What is required: This exercise calls for the data below to be retyped exactly, minus any images.

[Saved entries]
%%

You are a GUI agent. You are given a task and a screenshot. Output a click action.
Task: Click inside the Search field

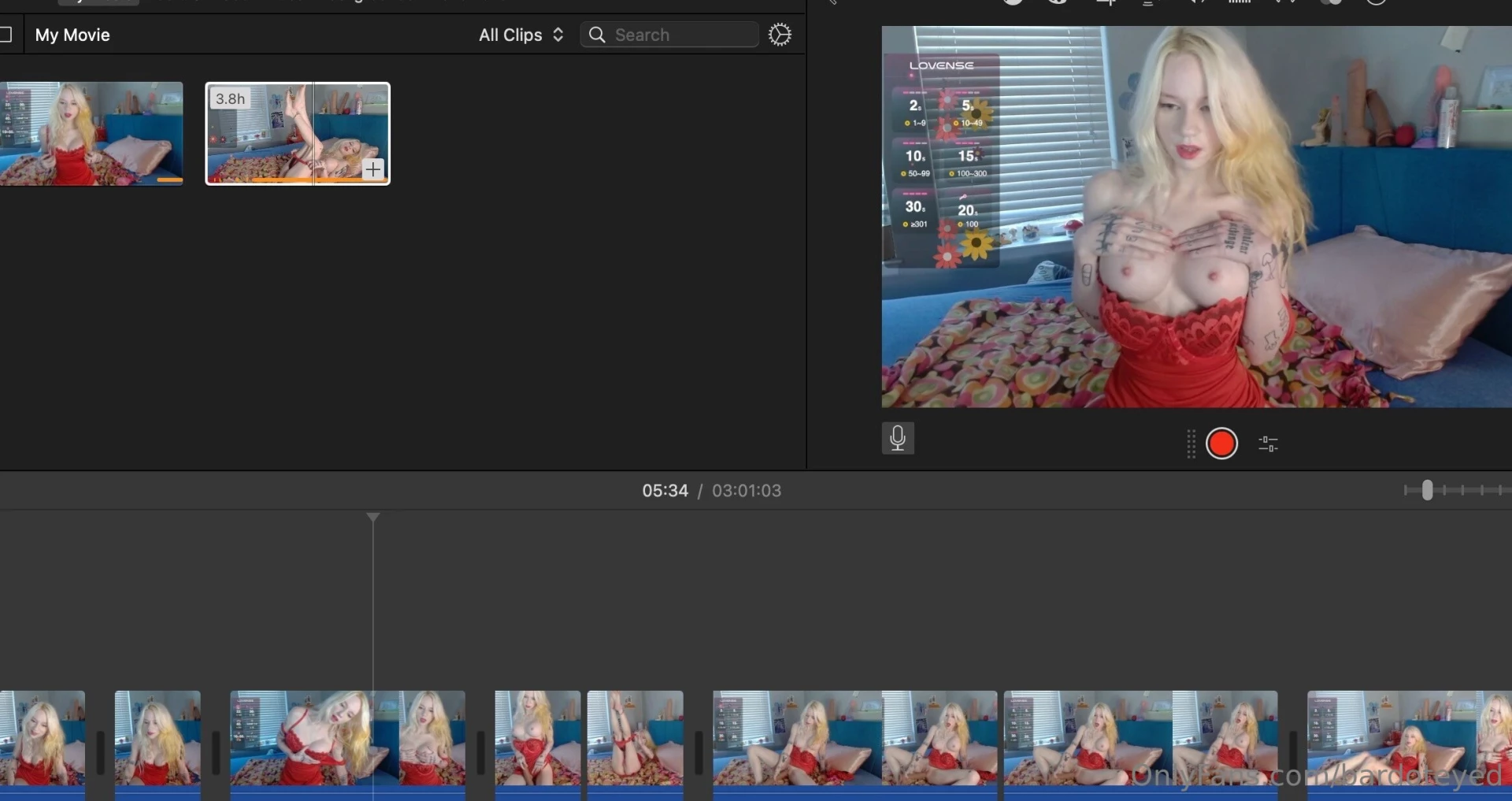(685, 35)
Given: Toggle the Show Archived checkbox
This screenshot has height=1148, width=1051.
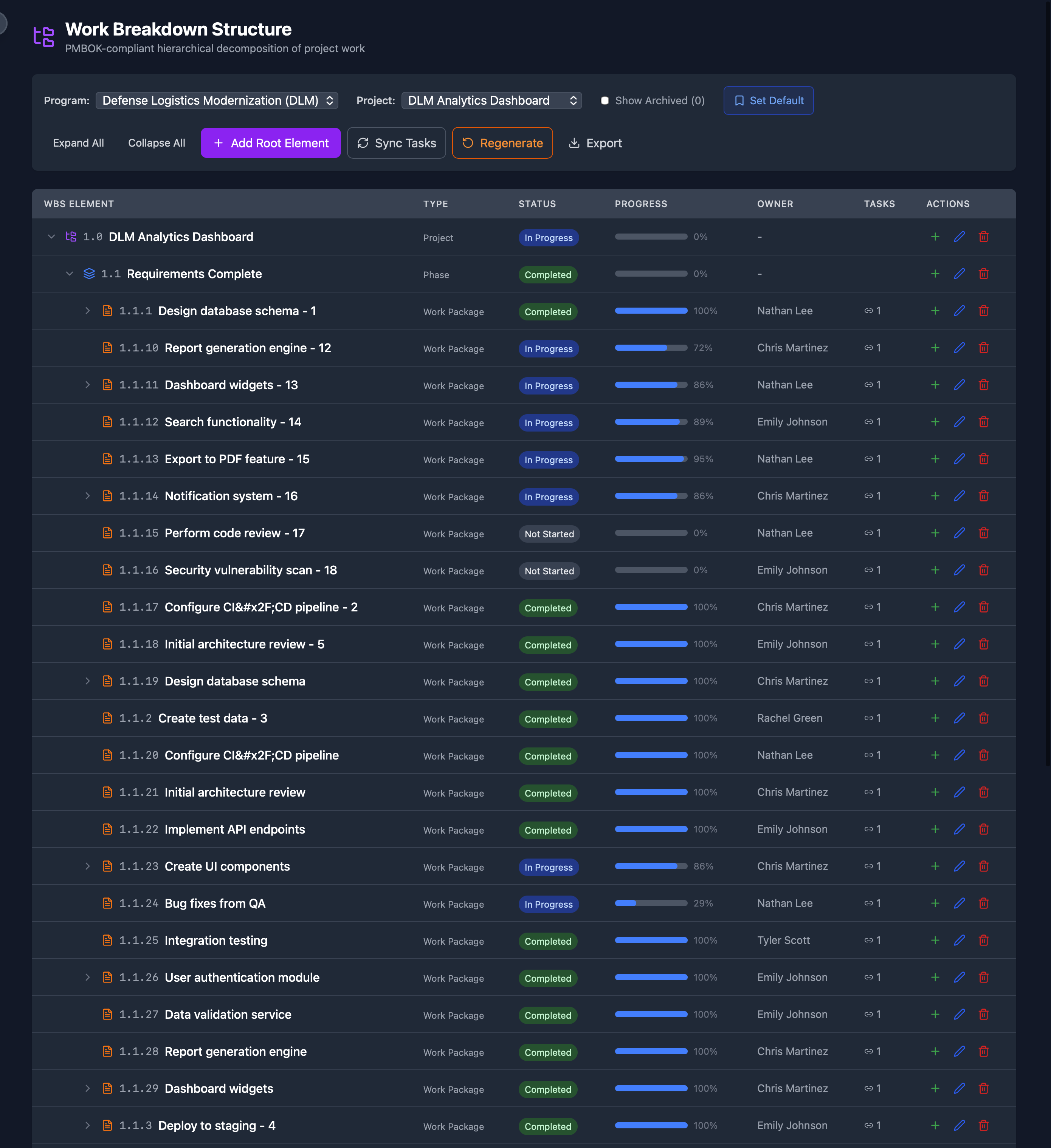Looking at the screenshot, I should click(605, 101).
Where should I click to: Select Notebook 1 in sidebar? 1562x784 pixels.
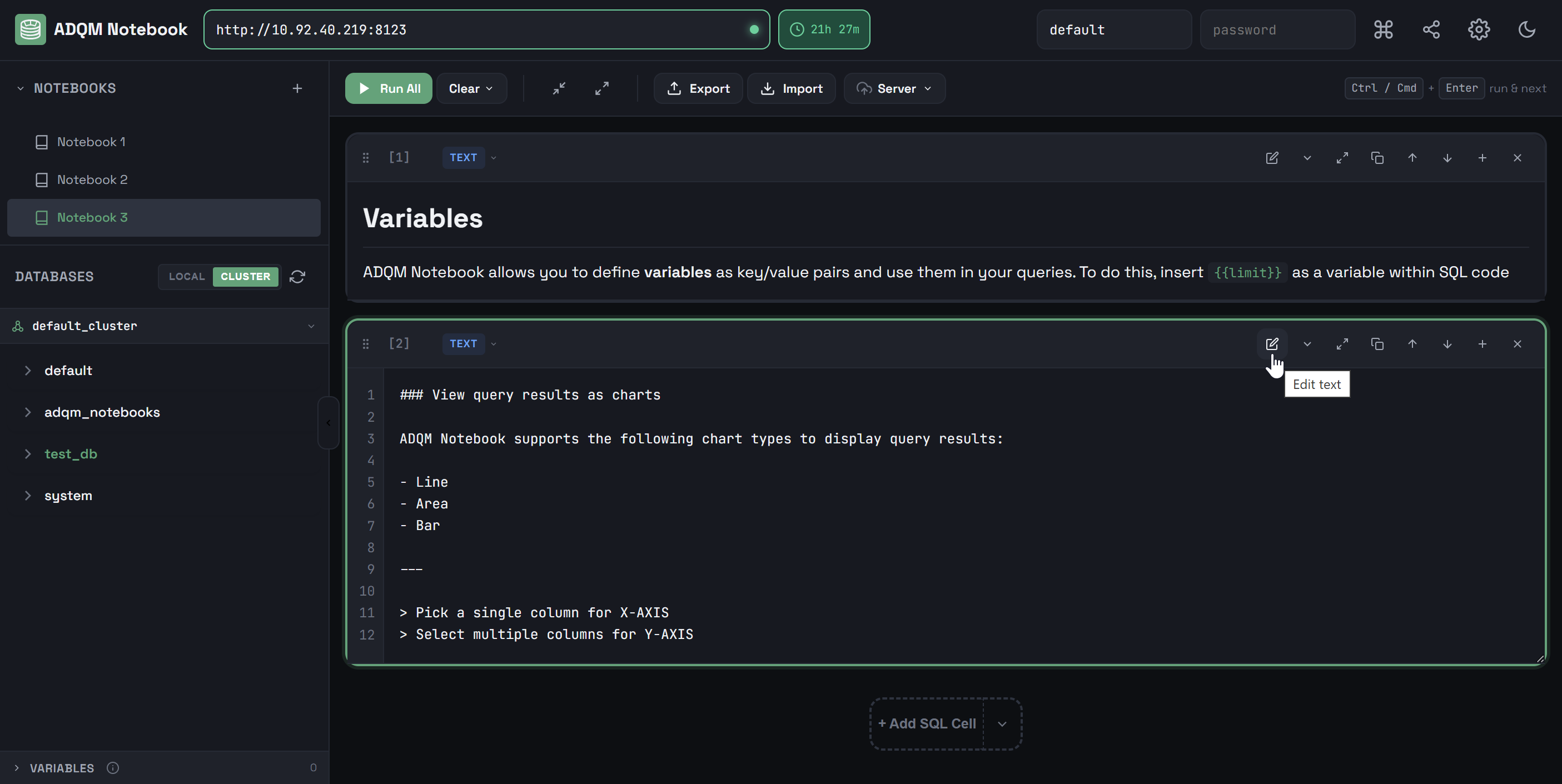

%%

Response:
You are a GUI agent. You are given a task and a screenshot. Output a click action.
Task: Click inside the Search field

(685, 35)
Given: Toggle the Show Archived checkbox
This screenshot has height=1148, width=1051.
Looking at the screenshot, I should click(605, 101).
Where should I click to: Select Notebook 1 in sidebar? 1562x784 pixels.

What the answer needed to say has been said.